Aid brings a Gaza bakery back to life

STORY: Long lines snaked outside a bakery in Gaza City on Sunday… as it started operating again for the first time in six months.

It reopened with help from the World Food Programme, and is providing desperately needed food in a part of the territory where the United Nations has warned of imminent famine.

Abdelrahman al-Jadba scored a bag of bread for his family.

He says he had been forced to feed his children bread made from flour mixed with sand.

"Our feeling after bread became available: it brought some sense of relief to be able to feed these children, fill the hunger and be able to move on to the next day and maybe, God willing, bring more."

Israel's offensive in the Gaza Strip has turned much of the territory into a wasteland with an unfolding humanitarian catastrophe since October.

That's when the militant Islamist group Hamas ignited war by storming southern Israel.

Israel has faced increased international pressure to let more aid into the Gaza Strip since it targeted an aid convoy on April 1, killing international relief workers.

The World Food Programme says it’s been using a new coordinated route to get aid in to northern Gaza.

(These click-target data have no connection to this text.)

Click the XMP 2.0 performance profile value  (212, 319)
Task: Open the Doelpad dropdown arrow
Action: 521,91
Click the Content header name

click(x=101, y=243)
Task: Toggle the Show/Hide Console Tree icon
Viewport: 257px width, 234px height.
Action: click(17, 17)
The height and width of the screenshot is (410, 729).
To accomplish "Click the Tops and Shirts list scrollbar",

It says it was able to make its first delivery to the bakery on Saturday, with enough flour to make 14,000 bread parcels a day.

A spokesperson said the hope is to expand to three more bakeries and keep up regular deliveries.

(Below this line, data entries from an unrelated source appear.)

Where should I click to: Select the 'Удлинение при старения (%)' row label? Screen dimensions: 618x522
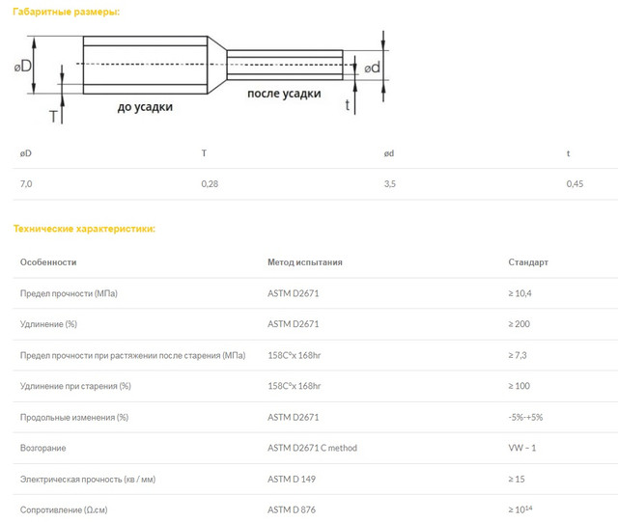click(x=75, y=386)
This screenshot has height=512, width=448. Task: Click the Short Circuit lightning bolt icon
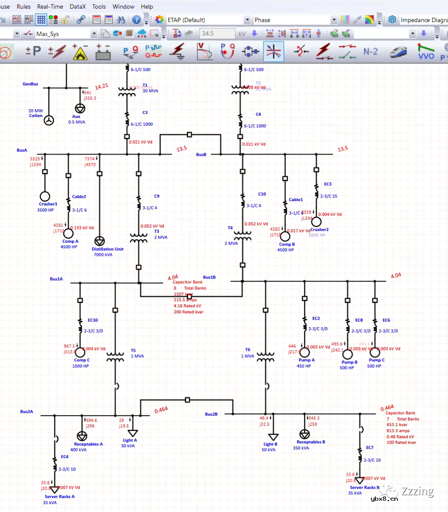point(57,51)
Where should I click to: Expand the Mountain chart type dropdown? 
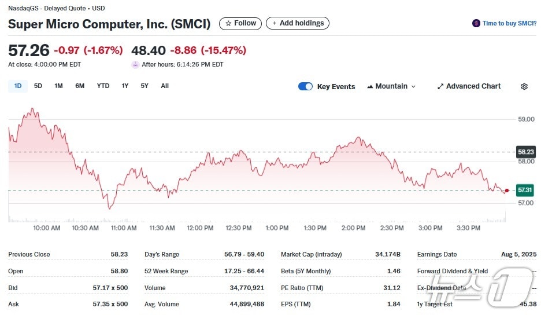(413, 86)
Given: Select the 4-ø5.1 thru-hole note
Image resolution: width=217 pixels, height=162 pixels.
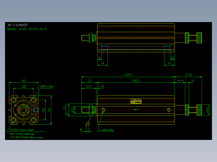Looking at the screenshot, I should [x=22, y=130].
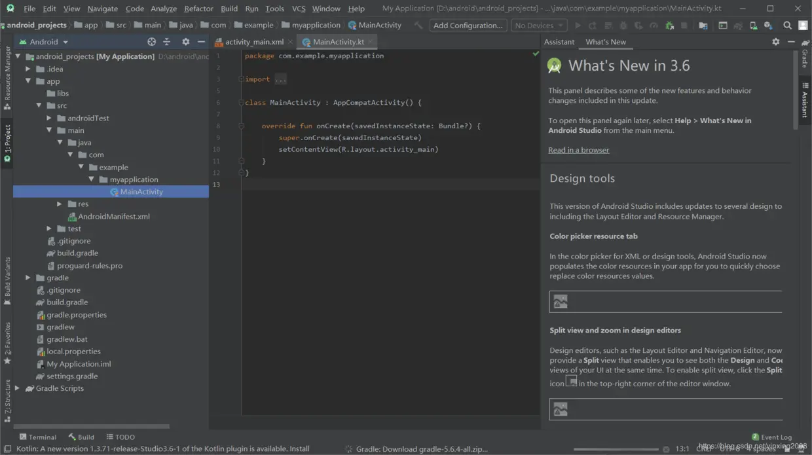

At home, Al-Jadba says the bakery bread cost about five shekels, or just over a dollar.

Ten days ago, it would have cost 20 times as much.

He says he’s praying he can keep getting fresh bread.

Israel, which denies hindering humanitarian relief to Gaza, has said that aid is moving into Gaza more quickly.

But the amount is disputed and the United Nations says it is still much less than the bare minimum to meet humanitarian needs.